------ Data to process
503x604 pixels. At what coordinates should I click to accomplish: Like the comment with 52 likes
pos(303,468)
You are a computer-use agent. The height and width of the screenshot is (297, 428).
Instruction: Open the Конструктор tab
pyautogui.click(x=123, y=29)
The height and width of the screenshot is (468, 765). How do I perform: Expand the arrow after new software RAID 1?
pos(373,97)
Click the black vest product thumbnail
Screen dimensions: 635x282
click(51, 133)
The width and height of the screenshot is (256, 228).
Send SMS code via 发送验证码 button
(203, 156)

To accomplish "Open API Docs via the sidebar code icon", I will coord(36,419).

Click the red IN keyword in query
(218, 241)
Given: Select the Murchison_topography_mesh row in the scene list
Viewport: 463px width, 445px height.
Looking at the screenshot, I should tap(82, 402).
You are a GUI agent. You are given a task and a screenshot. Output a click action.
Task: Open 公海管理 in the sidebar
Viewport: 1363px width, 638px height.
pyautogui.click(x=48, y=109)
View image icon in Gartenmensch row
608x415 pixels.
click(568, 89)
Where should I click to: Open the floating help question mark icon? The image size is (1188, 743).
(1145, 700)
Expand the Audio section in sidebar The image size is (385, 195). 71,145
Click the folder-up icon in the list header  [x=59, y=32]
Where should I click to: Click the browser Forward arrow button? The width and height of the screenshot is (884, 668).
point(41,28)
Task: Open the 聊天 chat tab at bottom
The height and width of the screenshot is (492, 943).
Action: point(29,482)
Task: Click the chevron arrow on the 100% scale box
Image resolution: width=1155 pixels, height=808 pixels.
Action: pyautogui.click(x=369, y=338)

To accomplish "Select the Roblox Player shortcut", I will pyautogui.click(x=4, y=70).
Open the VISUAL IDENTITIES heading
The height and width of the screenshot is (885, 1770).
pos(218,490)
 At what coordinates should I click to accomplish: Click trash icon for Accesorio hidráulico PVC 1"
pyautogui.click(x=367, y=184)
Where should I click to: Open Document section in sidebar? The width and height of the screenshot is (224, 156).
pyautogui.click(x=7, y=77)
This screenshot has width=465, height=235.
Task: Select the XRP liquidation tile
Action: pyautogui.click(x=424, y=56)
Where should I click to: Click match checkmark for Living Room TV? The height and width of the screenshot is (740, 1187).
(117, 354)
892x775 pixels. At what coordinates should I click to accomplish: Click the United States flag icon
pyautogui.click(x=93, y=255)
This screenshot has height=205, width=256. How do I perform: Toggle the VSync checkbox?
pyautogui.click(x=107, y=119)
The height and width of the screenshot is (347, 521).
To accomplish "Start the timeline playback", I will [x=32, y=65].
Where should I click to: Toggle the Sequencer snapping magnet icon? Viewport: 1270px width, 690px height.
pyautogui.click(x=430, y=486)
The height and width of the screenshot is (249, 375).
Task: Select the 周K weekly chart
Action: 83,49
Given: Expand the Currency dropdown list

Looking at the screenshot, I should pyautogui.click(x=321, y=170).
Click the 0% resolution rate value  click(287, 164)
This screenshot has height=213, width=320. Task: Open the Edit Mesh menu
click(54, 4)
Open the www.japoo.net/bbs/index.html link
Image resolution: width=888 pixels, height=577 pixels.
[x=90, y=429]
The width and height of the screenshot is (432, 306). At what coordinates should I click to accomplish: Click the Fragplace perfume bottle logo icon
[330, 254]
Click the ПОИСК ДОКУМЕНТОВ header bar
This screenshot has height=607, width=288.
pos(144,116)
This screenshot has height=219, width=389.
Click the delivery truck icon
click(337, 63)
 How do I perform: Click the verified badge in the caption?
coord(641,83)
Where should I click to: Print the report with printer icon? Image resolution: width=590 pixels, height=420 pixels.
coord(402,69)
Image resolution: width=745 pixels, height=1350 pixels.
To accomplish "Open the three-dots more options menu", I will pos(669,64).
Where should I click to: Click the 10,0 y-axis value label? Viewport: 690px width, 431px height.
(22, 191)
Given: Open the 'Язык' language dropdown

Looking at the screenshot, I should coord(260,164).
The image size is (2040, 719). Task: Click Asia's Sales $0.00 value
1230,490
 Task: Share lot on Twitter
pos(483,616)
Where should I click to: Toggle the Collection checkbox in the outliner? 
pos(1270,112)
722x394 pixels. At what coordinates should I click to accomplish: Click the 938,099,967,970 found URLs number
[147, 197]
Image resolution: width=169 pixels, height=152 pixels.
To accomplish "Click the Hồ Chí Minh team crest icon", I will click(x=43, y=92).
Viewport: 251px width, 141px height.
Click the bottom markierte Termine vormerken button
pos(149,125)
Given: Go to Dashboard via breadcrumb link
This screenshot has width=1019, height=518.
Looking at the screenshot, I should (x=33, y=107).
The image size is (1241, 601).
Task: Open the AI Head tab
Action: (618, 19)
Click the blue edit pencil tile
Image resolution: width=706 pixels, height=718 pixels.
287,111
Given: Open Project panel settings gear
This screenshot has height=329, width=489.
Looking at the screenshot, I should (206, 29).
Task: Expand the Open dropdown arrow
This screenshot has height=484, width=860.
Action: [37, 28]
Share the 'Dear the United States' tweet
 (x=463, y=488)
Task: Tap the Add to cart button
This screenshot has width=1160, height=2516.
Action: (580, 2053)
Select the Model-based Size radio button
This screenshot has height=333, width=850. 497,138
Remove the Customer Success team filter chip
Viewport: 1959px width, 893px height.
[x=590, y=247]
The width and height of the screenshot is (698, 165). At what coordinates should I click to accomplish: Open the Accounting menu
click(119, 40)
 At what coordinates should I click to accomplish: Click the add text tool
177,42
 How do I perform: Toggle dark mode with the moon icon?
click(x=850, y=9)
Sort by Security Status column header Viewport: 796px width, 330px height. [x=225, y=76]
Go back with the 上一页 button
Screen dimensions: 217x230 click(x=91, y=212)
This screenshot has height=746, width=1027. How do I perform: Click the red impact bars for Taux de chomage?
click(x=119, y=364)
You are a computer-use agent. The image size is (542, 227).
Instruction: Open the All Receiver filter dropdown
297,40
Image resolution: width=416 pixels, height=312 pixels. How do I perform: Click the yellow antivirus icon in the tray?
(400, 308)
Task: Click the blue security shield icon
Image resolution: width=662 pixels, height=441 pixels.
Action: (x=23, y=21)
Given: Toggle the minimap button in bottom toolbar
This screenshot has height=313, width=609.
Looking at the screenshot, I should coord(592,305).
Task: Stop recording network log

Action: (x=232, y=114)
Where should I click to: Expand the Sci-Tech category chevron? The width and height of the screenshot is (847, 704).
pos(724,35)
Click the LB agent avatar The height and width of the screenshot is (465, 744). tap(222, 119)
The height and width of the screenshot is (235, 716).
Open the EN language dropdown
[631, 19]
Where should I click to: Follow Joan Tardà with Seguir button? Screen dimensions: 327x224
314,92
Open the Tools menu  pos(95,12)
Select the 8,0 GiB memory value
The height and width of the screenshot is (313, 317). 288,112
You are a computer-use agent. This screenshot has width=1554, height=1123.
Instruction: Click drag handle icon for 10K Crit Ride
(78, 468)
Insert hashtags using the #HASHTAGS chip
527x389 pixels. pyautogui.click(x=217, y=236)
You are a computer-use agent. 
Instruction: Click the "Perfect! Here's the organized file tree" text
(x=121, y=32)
------------
What the task requires:
Reproduce each entry above exactly, keeping every word.

Answer section:
503x604 pixels. At what coordinates should I click to accomplish: Like the comment with 52 likes
pos(303,468)
You are a computer-use agent. The height and width of the screenshot is (297, 428).
Instruction: Open the Конструктор tab
pyautogui.click(x=123, y=29)
The height and width of the screenshot is (468, 765). How do I perform: Expand the arrow after new software RAID 1?
pos(373,97)
Click the black vest product thumbnail
Screen dimensions: 635x282
click(51, 133)
The width and height of the screenshot is (256, 228).
Send SMS code via 发送验证码 button
(203, 156)

To accomplish "Open API Docs via the sidebar code icon", I will coord(36,419).

Click the red IN keyword in query
(218, 241)
Given: Select the Murchison_topography_mesh row in the scene list
Viewport: 463px width, 445px height.
Looking at the screenshot, I should tap(82, 402).
You are a GUI agent. You are given a task and a screenshot. Output a click action.
Task: Open 公海管理 in the sidebar
Viewport: 1363px width, 638px height.
pyautogui.click(x=48, y=109)
View image icon in Gartenmensch row
608x415 pixels.
click(568, 89)
Where should I click to: Open the floating help question mark icon? The image size is (1188, 743).
(1145, 700)
Expand the Audio section in sidebar The image size is (385, 195). 71,145
Click the folder-up icon in the list header  [x=59, y=32]
Where should I click to: Click the browser Forward arrow button? The width and height of the screenshot is (884, 668).
point(41,28)
Task: Open the 聊天 chat tab at bottom
The height and width of the screenshot is (492, 943).
Action: point(29,482)
Task: Click the chevron arrow on the 100% scale box
Image resolution: width=1155 pixels, height=808 pixels.
Action: pyautogui.click(x=369, y=338)

To accomplish "Select the Roblox Player shortcut", I will pyautogui.click(x=4, y=70).
Open the VISUAL IDENTITIES heading
The height and width of the screenshot is (885, 1770).
pos(218,490)
 At what coordinates should I click to accomplish: Click trash icon for Accesorio hidráulico PVC 1"
pyautogui.click(x=367, y=184)
Where should I click to: Open Document section in sidebar? The width and height of the screenshot is (224, 156).
pyautogui.click(x=7, y=77)
This screenshot has width=465, height=235.
Task: Select the XRP liquidation tile
Action: pyautogui.click(x=424, y=56)
Where should I click to: Click match checkmark for Living Room TV? The height and width of the screenshot is (740, 1187).
(117, 354)
892x775 pixels. At what coordinates should I click to accomplish: Click the United States flag icon
pyautogui.click(x=93, y=255)
This screenshot has height=205, width=256. How do I perform: Toggle the VSync checkbox?
pyautogui.click(x=107, y=119)
The height and width of the screenshot is (347, 521).
To accomplish "Start the timeline playback", I will [x=32, y=65].
Where should I click to: Toggle the Sequencer snapping magnet icon? Viewport: 1270px width, 690px height.
pyautogui.click(x=430, y=486)
The height and width of the screenshot is (249, 375).
Task: Select the 周K weekly chart
Action: 83,49
Given: Expand the Currency dropdown list

Looking at the screenshot, I should pyautogui.click(x=321, y=170).
Click the 0% resolution rate value  click(287, 164)
This screenshot has height=213, width=320. Task: Open the Edit Mesh menu
click(54, 4)
Open the www.japoo.net/bbs/index.html link
Image resolution: width=888 pixels, height=577 pixels.
[x=90, y=429]
The width and height of the screenshot is (432, 306). At what coordinates should I click to accomplish: Click the Fragplace perfume bottle logo icon
[330, 254]
Click the ПОИСК ДОКУМЕНТОВ header bar
This screenshot has height=607, width=288.
pos(144,116)
This screenshot has height=219, width=389.
Click the delivery truck icon
click(337, 63)
 How do I perform: Click the verified badge in the caption?
coord(641,83)
Where should I click to: Print the report with printer icon? Image resolution: width=590 pixels, height=420 pixels.
coord(402,69)
Image resolution: width=745 pixels, height=1350 pixels.
To accomplish "Open the three-dots more options menu", I will pos(669,64).
Where should I click to: Click the 10,0 y-axis value label? Viewport: 690px width, 431px height.
(22, 191)
Given: Open the 'Язык' language dropdown

Looking at the screenshot, I should coord(260,164).
The image size is (2040, 719). Task: Click Asia's Sales $0.00 value
1230,490
 Task: Share lot on Twitter
pos(483,616)
Where should I click to: Toggle the Collection checkbox in the outliner? 
pos(1270,112)
722x394 pixels. At what coordinates should I click to accomplish: Click the 938,099,967,970 found URLs number
[147, 197]
Image resolution: width=169 pixels, height=152 pixels.
To accomplish "Click the Hồ Chí Minh team crest icon", I will click(x=43, y=92).
Viewport: 251px width, 141px height.
Click the bottom markierte Termine vormerken button
pos(149,125)
Given: Go to Dashboard via breadcrumb link
This screenshot has width=1019, height=518.
Looking at the screenshot, I should (x=33, y=107).
The image size is (1241, 601).
Task: Open the AI Head tab
Action: (618, 19)
Click the blue edit pencil tile
Image resolution: width=706 pixels, height=718 pixels.
287,111
Given: Open Project panel settings gear
This screenshot has height=329, width=489.
Looking at the screenshot, I should (206, 29).
Task: Expand the Open dropdown arrow
This screenshot has height=484, width=860.
Action: [37, 28]
Share the 'Dear the United States' tweet
 (x=463, y=488)
Task: Tap the Add to cart button
This screenshot has width=1160, height=2516.
Action: (580, 2053)
Select the Model-based Size radio button
This screenshot has height=333, width=850. 497,138
Remove the Customer Success team filter chip
Viewport: 1959px width, 893px height.
[x=590, y=247]
The width and height of the screenshot is (698, 165). At what coordinates should I click to accomplish: Open the Accounting menu
click(119, 40)
 At what coordinates should I click to accomplish: Click the add text tool
177,42
 How do I perform: Toggle dark mode with the moon icon?
click(x=850, y=9)
Sort by Security Status column header Viewport: 796px width, 330px height. [x=225, y=76]
Go back with the 上一页 button
Screen dimensions: 217x230 click(x=91, y=212)
This screenshot has height=746, width=1027. How do I perform: Click the red impact bars for Taux de chomage?
click(x=119, y=364)
You are a computer-use agent. The image size is (542, 227).
Instruction: Open the All Receiver filter dropdown
297,40
Image resolution: width=416 pixels, height=312 pixels. How do I perform: Click the yellow antivirus icon in the tray?
(400, 308)
Task: Click the blue security shield icon
Image resolution: width=662 pixels, height=441 pixels.
Action: (x=23, y=21)
Given: Toggle the minimap button in bottom toolbar
This screenshot has height=313, width=609.
Looking at the screenshot, I should coord(592,305).
Task: Stop recording network log

Action: (x=232, y=114)
Where should I click to: Expand the Sci-Tech category chevron? The width and height of the screenshot is (847, 704).
pos(724,35)
Click the LB agent avatar The height and width of the screenshot is (465, 744). tap(222, 119)
The height and width of the screenshot is (235, 716).
Open the EN language dropdown
[631, 19]
Where should I click to: Follow Joan Tardà with Seguir button? Screen dimensions: 327x224
314,92
Open the Tools menu  pos(95,12)
Select the 8,0 GiB memory value
The height and width of the screenshot is (313, 317). 288,112
You are a computer-use agent. This screenshot has width=1554, height=1123.
Instruction: Click drag handle icon for 10K Crit Ride
(78, 468)
Insert hashtags using the #HASHTAGS chip
527x389 pixels. pyautogui.click(x=217, y=236)
You are a computer-use agent. 
Instruction: Click the "Perfect! Here's the organized file tree" text
(x=121, y=32)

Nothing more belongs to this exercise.